A 'secret weapon' that has served me very well for learning classifiers is to first learn a good linear classifier. I am almost hesitant to give this away (kidding).
Use the non-thresholded version of that linear classifier output as one additional feature-dimension over which you learn a decision tree. Then wrap this whole thing up as a system of boosted trees (that is, with more short trees added if needed).
One of the reasons why it works so well, is that it plays to their strengths:
(i) Decision trees have a hard time fitting linear functions (they have to stair-step a lot, therefore need many internal nodes) and
(ii) linear functions are terrible where equi-label regions have a recursively partitioned structure.
In the decision tree building process the first cut would usually be on the synthetic linear feature added, which would earn it the linear classifier accuracy right away, leaving the DT algorithm to work on the part where the linear classifier is struggling. This idea is not that different from boosting.
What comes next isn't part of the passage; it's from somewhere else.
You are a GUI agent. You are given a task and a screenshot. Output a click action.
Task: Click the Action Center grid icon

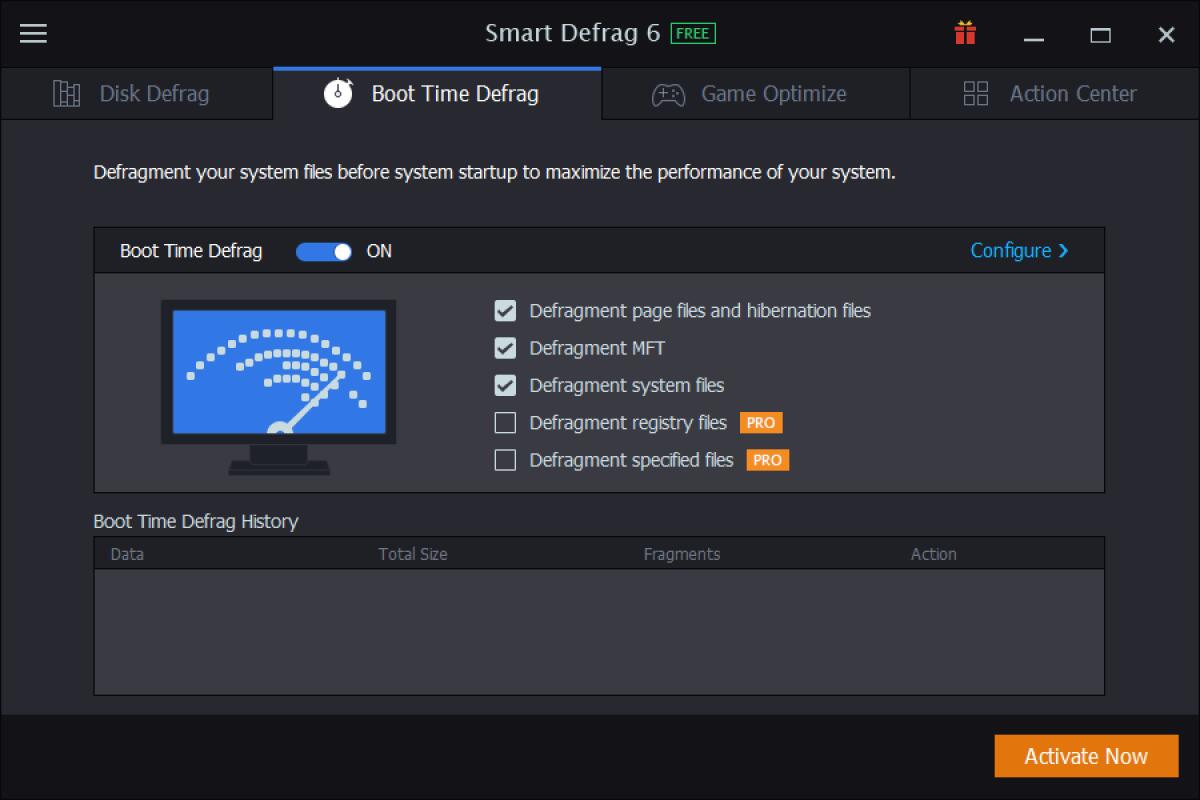tap(974, 93)
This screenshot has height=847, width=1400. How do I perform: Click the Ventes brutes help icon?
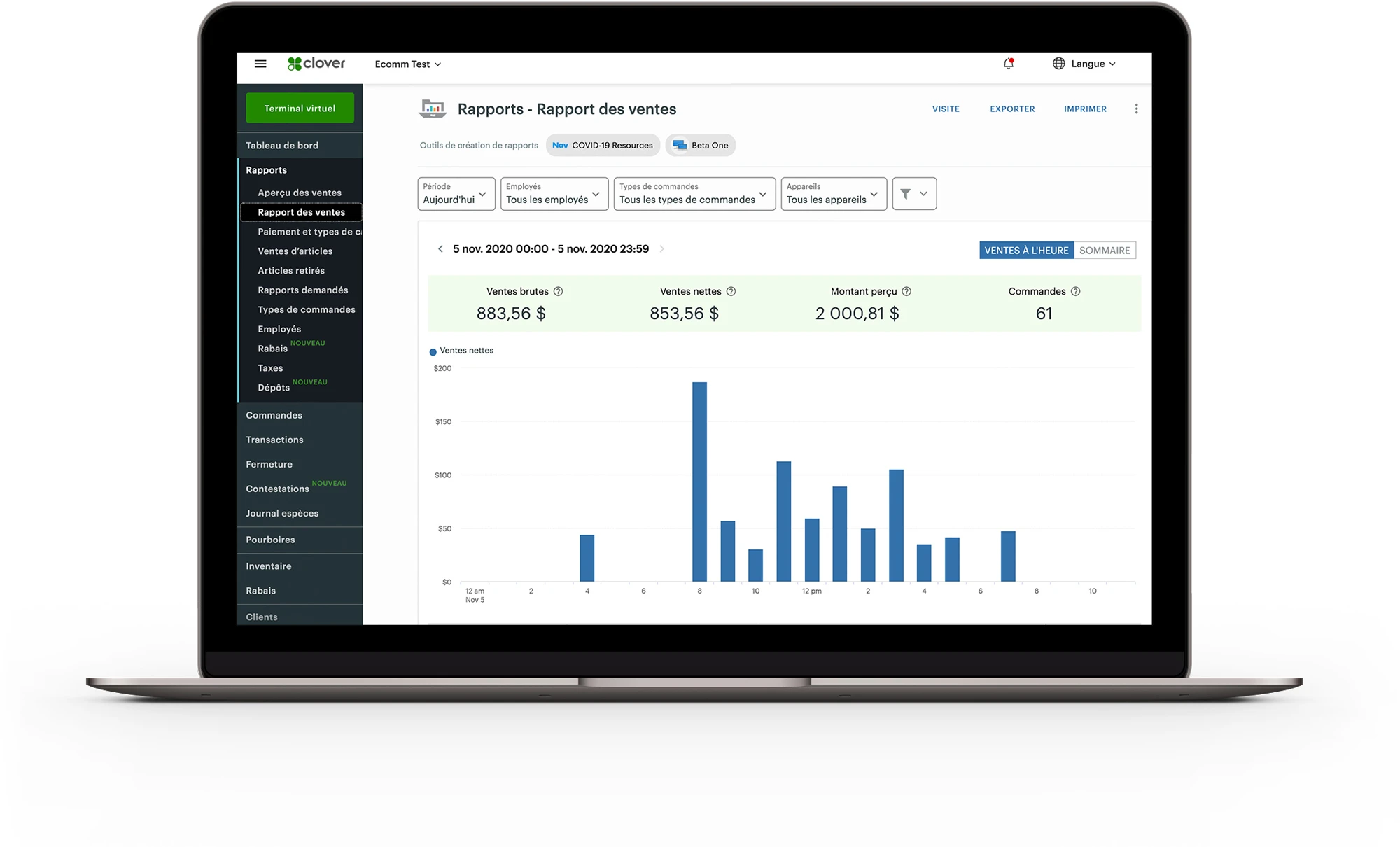pos(558,291)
One could also consider different (random) rotations of the data to form a forest of trees build using steps above, but was usually not necessary. Or rotate the axes so that all are orthogonal to the linear classifier learned.
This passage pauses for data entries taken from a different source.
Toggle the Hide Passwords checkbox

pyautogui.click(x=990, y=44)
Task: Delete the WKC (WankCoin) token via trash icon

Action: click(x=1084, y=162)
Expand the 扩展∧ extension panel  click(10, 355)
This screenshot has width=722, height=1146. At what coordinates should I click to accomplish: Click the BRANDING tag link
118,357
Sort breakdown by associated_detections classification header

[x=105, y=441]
One place were DT struggle is when the features themselves are very (column) sparse, not many places to place the cut.
If you think about it, this what reinforcement learning folks are doing. They use the vanilla state and then they lift it to the observed state by doing some additional calculation with the original state data.
For example you start with the raw coordinates of snake in a snake game, but you now can calculate how many escape routes the snake has, and train on it.
That’s correct
I’ve spent most of the last 20 years doing reinforcement learning and it is exceptionally simple conceptually
The challenge is data acquisition and the right types of process frameworks
I think it's worth mentioning, that the achilles heel of DT, is in fact, data (more specifically feature) engineering. If one does not spend significant time cleaning and engineering the features, the results would be much worse than, say a "black box" model, like NN. This is the catch. Ironically, NN can detect such latent features, but very difficult to interpret why.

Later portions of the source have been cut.